Isis the Scientist had a post yesterday (with lots of discussion) about in what order the various sections of a lab report should be written. Whatever. People, do what you want, just make sure that the final product is good. To me, the most important part of writing a report occurs before you start experimenting: it's the the time when you make up the data.
Yes, make up the data. Believe it or not, this was something I learned to do as an undergraduate engineering student, and the professors actually encouraged it.
Hear me out. The junior level chemical engineering lab was a royal pain in the posterior. It was long, it involved larger pieces of equipment than any of us had ever worked with and we were given little guidance as to how to run it. Each week, the team would receive a memo written out as if it were something that your supervisor (in industry) might send your way - the overall objective was clear, but there was little guidance as to how to proceed. Days before the lab started, we had to look at the equipment, imagine how it would work and also figure out which equations we would use to analyze the data. We would then have to make a proposal to the prof as to what our plan was and what data we would collect.
Now while we all (thought we) understood the equations being used, the biggest challenge we faced was making sure that we collected all the data that we needed when we did finally got into the lab and used the equipment. If we didn't get the data at that time, we were up the proverbial tributary without a proper means of forward locomotion. We would not be given a chance to back into the lab and rerun anything (much like industrial situations, by the way). So the best way to avoid the problem was to make up some data before we got into the lab, and run some calculations with it to make sure that we had all that we needed.

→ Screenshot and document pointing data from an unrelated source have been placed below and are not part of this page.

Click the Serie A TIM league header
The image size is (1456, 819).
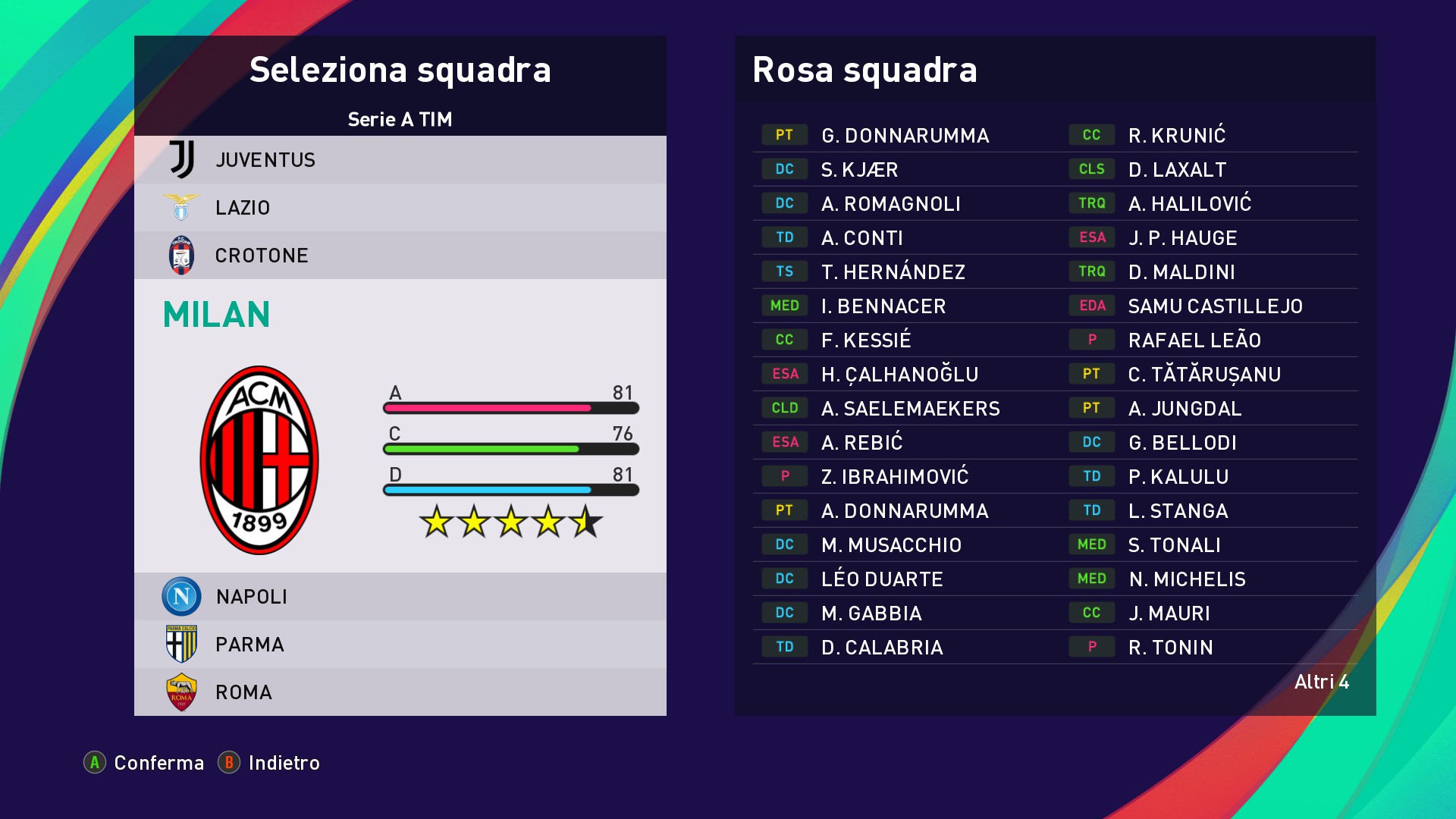point(400,119)
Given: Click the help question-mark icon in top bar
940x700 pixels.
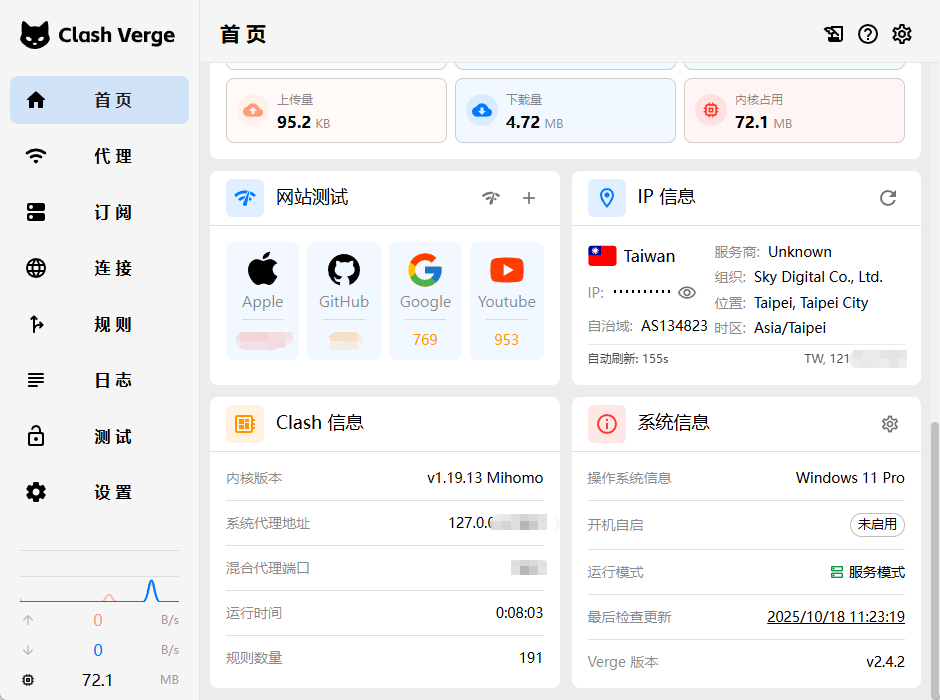Looking at the screenshot, I should (x=867, y=33).
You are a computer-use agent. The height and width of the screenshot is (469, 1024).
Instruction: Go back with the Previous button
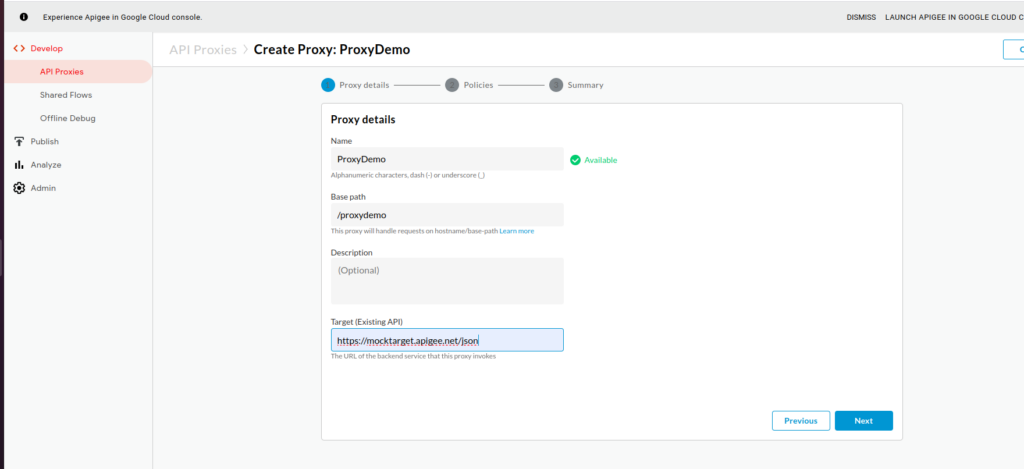(x=800, y=421)
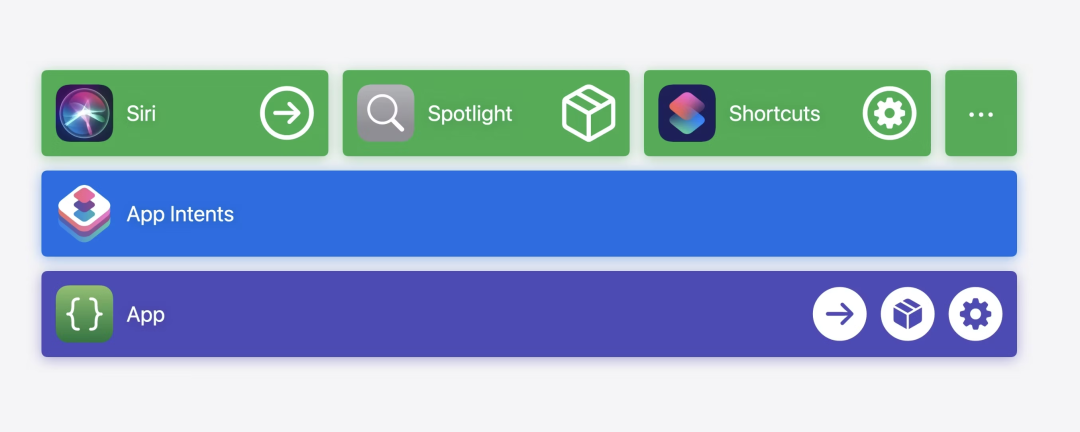
Task: Click the arrow circle icon beside Siri
Action: pos(287,113)
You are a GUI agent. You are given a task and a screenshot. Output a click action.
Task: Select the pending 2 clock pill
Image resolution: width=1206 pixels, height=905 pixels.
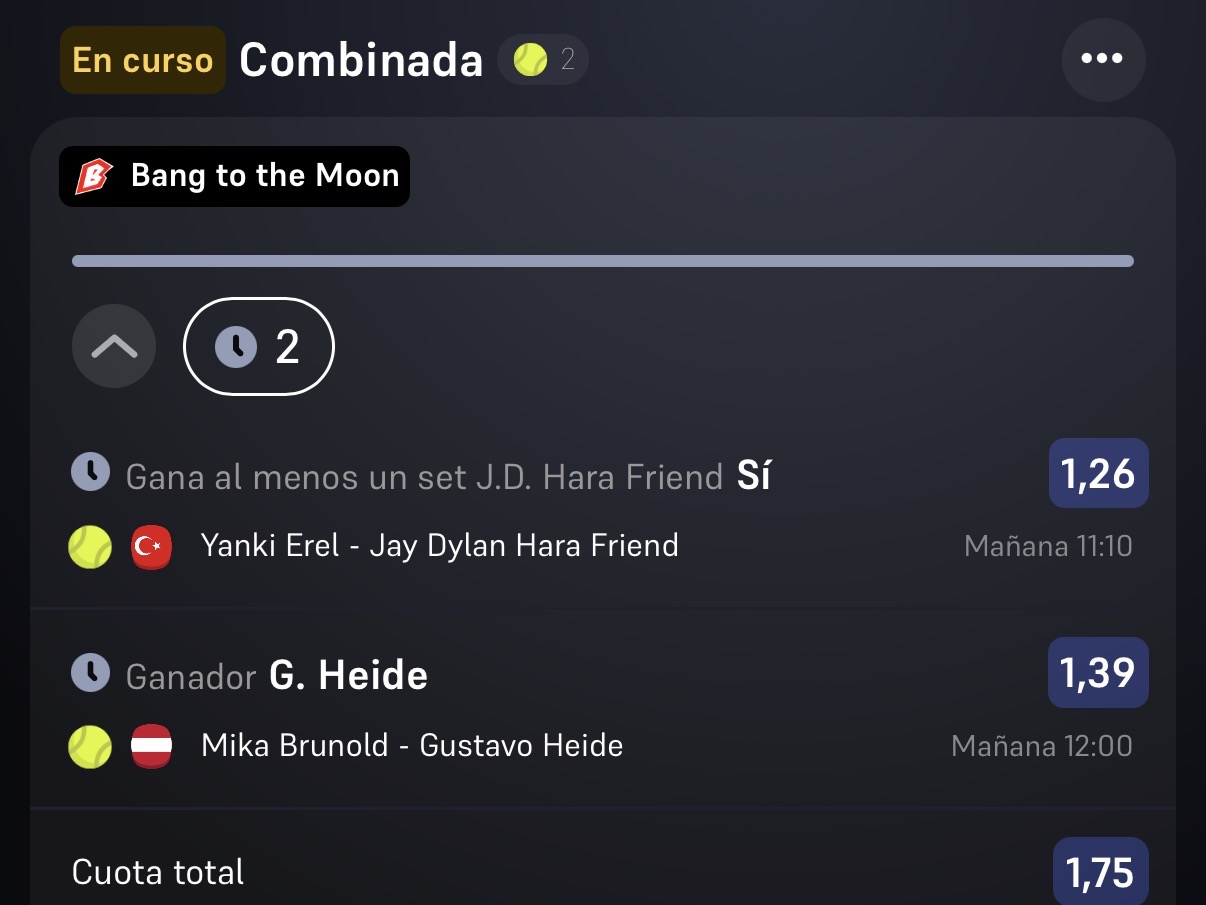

This actually provided us with positive two outcomes: first, we could verify that we were going to be collecting all the data that we needed, and second, by making what we thought were realistic guesses for the variables (as opposed to random numbers), we were training ourselves to anticipate appropriate values. If the actual values were significantly different, then we were able to learn why out hunches were so far off.
It's still an approach that I use (mentally) to this day - think first about the all the data that you will need and how you will get it. You may not get the results you want, but you will be sure that you can stand by what you do have.
Just make sure that you don't confuse your made up numbers with the real data.